NASA’s climate change expert James Hansen has resigned from the agency to the surprise of global warming advocates, but his latest scientific paper is pushing nuclear power as a solution to CO2 emissions.
Hansen says nuclear power has saved nearly two million lives so far, and could save a further seven million lives by 2050 as a safer energy alternative.
“In the aftermath of the March 2011 accident at Japan’s Fukushima Daiichi nuclear power plant,” write Hansen and his co-author in the new study’s abstract, “the future contribution of nuclear power to the global energy supply has become somewhat uncertain. Because nuclear power is an abundant, low-carbon source of base-load power, on balance it could make a large contribution to mitigation of global climate change and air pollution.

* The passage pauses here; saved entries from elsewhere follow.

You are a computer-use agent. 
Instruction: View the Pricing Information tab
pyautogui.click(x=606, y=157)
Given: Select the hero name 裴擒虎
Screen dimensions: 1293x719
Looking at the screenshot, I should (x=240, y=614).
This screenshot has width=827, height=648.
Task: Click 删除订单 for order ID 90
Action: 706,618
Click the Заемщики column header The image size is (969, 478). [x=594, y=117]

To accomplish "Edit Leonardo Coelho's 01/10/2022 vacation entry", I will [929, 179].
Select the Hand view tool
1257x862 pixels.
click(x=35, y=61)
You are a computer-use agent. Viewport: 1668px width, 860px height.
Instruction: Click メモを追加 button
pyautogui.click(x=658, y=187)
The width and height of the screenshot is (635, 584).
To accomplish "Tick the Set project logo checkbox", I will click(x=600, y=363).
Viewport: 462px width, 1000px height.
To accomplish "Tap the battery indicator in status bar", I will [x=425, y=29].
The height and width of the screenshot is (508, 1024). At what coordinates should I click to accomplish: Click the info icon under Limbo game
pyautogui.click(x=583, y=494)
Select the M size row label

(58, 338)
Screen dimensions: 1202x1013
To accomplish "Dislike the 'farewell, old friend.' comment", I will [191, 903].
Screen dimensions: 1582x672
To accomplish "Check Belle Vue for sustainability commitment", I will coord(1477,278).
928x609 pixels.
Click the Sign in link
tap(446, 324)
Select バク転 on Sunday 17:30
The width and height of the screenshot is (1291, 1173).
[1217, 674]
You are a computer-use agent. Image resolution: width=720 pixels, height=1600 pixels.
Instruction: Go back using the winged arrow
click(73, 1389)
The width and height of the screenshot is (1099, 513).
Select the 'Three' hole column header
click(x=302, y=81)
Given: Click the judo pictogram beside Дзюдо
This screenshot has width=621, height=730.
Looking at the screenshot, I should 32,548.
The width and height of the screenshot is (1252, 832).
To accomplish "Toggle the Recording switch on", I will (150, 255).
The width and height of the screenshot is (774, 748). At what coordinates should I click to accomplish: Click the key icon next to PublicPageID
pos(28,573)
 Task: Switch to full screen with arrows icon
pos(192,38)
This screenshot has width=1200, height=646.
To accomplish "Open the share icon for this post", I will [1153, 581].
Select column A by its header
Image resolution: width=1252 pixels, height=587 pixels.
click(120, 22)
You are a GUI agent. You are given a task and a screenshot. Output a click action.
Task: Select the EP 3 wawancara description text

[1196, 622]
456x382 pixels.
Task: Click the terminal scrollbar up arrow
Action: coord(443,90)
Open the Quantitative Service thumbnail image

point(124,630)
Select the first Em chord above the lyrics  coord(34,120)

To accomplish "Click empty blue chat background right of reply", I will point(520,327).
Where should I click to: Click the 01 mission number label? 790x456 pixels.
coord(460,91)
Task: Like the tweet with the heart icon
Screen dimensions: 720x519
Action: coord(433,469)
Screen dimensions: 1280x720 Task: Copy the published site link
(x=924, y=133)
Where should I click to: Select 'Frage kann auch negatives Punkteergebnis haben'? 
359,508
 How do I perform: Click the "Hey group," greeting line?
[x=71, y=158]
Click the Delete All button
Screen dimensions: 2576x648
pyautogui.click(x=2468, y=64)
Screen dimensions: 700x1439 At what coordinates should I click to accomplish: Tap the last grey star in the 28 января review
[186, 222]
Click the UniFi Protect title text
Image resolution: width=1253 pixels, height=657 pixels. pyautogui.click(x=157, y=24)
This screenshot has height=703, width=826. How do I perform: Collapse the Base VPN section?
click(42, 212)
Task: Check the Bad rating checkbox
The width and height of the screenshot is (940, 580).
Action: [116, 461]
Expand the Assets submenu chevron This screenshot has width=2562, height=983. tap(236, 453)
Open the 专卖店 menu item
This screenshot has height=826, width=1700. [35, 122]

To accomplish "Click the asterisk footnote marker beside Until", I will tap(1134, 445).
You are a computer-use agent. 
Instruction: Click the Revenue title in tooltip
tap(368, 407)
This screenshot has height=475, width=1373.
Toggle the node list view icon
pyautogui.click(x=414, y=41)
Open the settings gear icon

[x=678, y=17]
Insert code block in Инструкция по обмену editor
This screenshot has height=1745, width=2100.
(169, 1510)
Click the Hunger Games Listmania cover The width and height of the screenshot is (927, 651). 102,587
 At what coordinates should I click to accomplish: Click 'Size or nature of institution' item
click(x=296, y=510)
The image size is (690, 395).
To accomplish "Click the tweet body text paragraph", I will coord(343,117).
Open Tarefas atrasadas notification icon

“Using historical production data, we calculate that global nuclear power has prevented about 1.84 million air pollution-related deaths and 64 gigatonnes (Gt) CO2-equivalent greenhouse gas (GHG) emissions that would have resulted from fossil fuel burning. Based on global projection data that take into account the effects of Fukushima, we find that by mid-century, nuclear power could prevent an additional 420,000 to 7.04 million deaths and 80 to 240 GtCO2-eq emissions due to fossil fuels, depending on which fuel it replaces. By contrast, we assess that large-scale expansion of natural gas use would not mitigate the climate problem and would cause far more deaths than expansion of nuclear power.”
Hansen’s advocacy of nuclear energy is likely to send shockwaves through Green supporters, who’ve long hailed him as a climate change guru. It is certainly being hotly debated.